Les pays voisins du Nigéria ont, pendant longtemps, fermé les yeux sur les activités de BH à la lisière de leur frontière. Ils servaient de base de ravitaillement, de sanctuaire au groupe terroriste. Pourquoi ont-ils laissé prospérer BH ? D’abord, le commerce frontalier, source de revenus substantiels pour les populations, devait être préservé. Outre les questions de leadership régional entre les chefs d’Etat, il existe également des différends historiques qui ont été exacerbés par la découverte de gisements de ressources naturelles. Alors si le voisin a quelques difficultés avec ses ennemies de l’intérieur….

Aujourd’hui, plus de 100.000 nigérians sont réfugiés au Niger (source : HCR) dont quelques 30.000 rien que ces deux derniers mois. L’armée camerounaise, ayant réussi à contenir jusque-là les assauts de BH, est en limite de capacité et redoute de se faire déborder dans l’extrême Nord. Ce qui a sonné l’urgence absolue pour le Tchad. Ndjamena, la capitale, est située à peine à 80km de la frontière du Cameroun. A la fin de l’année 2014, le Niger a décidé de maintenir la route « Tchad-Cameroun » pour acheminer son brut d’Agadem par un oléoduc jusqu’au terminal pétrolier camerounais de Kribi ; « l’ouverture officielle de la vanne est prévue à l’horizon 2016 ». Alors que face à l’insécurité grandissante à Diffa, il était encore question de passer par le Bénin, quelques mois auparavant, même si cela aurait coûté deux fois plus cher. De facto, le Niger va devoir lutter contre BH pour son intérêt vital.

Lamine THIAM

ENCADRE

Boko Haram

Le président de la Commission Electorale Indépendante (INEC) Attahiru Jegain a annoncé le 7 février dernier, le report de six semaines du calendrier électoral 2015. Ce qui renvoie les élections présidentielles et législatives au 28 mars au lieu du 14 février. Une victoire symbolique pour Boko Haram ? Cette décision a été prise à la suite d’une tractation avec l’état-major de l’armée et le Conseiller National pour la Sécurité Sambo Dasuki. Les forces armées nigérianes ont officiellement déclaré qu’elles seraient incapables d’assurer la sécurité de la région orientale; lieu où se déroule actuellement une opération militaire transnationale contre la secte Boko Haram. Six semaines seraient-elles suffisantes pour mettre hors d’état de nuire le groupe islamiste qui y sévit depuis 2009 ?
Face à la détérioration de la situation sur le terrain, les pays voisins ont décidé d’engager leurs forces armées. Et ce, en dépit de la décision de l’Union Africaine de déployer 7.500 hommes pour lutter contre Boko Haram. Comme elle est conditionnée par un mandat du Conseil de Sécurité et d’un hypothétique financement international, l’arrivée de cette force multinationale sur le théâtre des opérations n’interviendra pas avant la fin de l’année 2015.

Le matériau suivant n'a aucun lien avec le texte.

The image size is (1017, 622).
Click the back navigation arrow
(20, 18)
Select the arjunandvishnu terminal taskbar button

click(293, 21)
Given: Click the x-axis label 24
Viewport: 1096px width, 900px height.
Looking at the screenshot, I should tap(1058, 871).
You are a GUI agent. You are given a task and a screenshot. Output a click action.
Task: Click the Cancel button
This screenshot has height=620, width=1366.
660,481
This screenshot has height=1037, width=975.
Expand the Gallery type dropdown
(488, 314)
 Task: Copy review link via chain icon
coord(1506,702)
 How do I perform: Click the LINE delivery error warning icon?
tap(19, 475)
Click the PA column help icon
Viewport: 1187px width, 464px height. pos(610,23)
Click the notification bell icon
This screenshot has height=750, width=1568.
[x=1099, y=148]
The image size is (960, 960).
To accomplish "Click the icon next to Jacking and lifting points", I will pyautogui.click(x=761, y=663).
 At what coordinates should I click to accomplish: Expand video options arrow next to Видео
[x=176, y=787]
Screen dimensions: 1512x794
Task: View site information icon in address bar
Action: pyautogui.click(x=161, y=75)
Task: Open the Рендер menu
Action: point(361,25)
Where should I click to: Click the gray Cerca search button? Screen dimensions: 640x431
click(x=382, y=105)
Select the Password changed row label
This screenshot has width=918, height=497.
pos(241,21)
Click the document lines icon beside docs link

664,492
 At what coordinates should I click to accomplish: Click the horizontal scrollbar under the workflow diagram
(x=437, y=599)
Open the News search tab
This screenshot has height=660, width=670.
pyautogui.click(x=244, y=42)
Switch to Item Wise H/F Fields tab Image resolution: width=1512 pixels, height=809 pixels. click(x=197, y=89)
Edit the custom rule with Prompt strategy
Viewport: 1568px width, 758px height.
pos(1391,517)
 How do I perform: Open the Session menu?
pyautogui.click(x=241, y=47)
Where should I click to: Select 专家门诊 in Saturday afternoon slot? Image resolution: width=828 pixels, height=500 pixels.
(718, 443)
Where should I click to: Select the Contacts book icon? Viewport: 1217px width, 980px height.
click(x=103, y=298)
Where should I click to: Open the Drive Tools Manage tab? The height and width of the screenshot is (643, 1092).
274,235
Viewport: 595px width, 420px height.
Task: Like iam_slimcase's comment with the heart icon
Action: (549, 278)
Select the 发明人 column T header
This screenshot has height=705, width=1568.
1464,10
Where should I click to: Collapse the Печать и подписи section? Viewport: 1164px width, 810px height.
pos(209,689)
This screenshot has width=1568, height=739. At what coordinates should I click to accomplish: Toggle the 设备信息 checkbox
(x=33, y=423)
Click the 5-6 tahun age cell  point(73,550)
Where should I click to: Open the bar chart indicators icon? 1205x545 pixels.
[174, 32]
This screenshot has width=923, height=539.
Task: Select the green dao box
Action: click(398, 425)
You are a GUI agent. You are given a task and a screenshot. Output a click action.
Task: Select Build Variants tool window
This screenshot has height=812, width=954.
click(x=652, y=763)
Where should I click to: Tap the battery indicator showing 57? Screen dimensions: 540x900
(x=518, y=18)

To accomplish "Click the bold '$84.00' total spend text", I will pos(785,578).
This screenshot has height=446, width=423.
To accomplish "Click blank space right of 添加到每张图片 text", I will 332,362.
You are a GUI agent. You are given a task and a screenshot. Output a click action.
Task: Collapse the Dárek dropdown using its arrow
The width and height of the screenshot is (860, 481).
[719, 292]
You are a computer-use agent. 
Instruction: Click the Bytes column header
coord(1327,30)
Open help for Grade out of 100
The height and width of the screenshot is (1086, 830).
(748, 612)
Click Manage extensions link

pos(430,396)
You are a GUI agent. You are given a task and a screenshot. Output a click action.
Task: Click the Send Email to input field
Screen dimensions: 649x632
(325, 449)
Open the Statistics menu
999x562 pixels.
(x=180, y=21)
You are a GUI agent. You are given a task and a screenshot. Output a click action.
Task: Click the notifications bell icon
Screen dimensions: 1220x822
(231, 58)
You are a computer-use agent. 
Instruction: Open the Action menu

Aujourd’hui, seule la France confirme que quelques dizaines de ses officiers de liaison sont infiltrés dans le Sud-est du Niger.

Quant au Tchad, le président Idriss Deby a obtenu de la part des autorités nigérianes un droit de poursuite sur son territoire des milices armées de Boko Haram. Ainsi l’armée tchadienne a entamé une vaste offensive au Nigéria et au Nord du Cameroun. La conquête de Boko Haram est devenue une menace pour les intérêts vitaux du Tchad. En effet, ses produits d’importation débarquent au port de Douala et empruntent un axe routier de 1.800 km pour arriver à Ndjamena. Tandis que son brut est évacué par un oléoduc jusqu’au terminal de Kribi sur l’océan Atlantique.

Quant au Niger, le parlement votera en urgence dans les jours à venir, le déploiement hors de ses frontières de son armée. Les miliciens de Boko Haram ont déjà traversé le fleuve Yobé pour s’en prendre à la région de Diffa, une attaque qui était attendue avec une certaine fatalité depuis que Abubakar Shekau a proféré sa menace de destruction des raffineries nigériennes, il y a maintenant un an.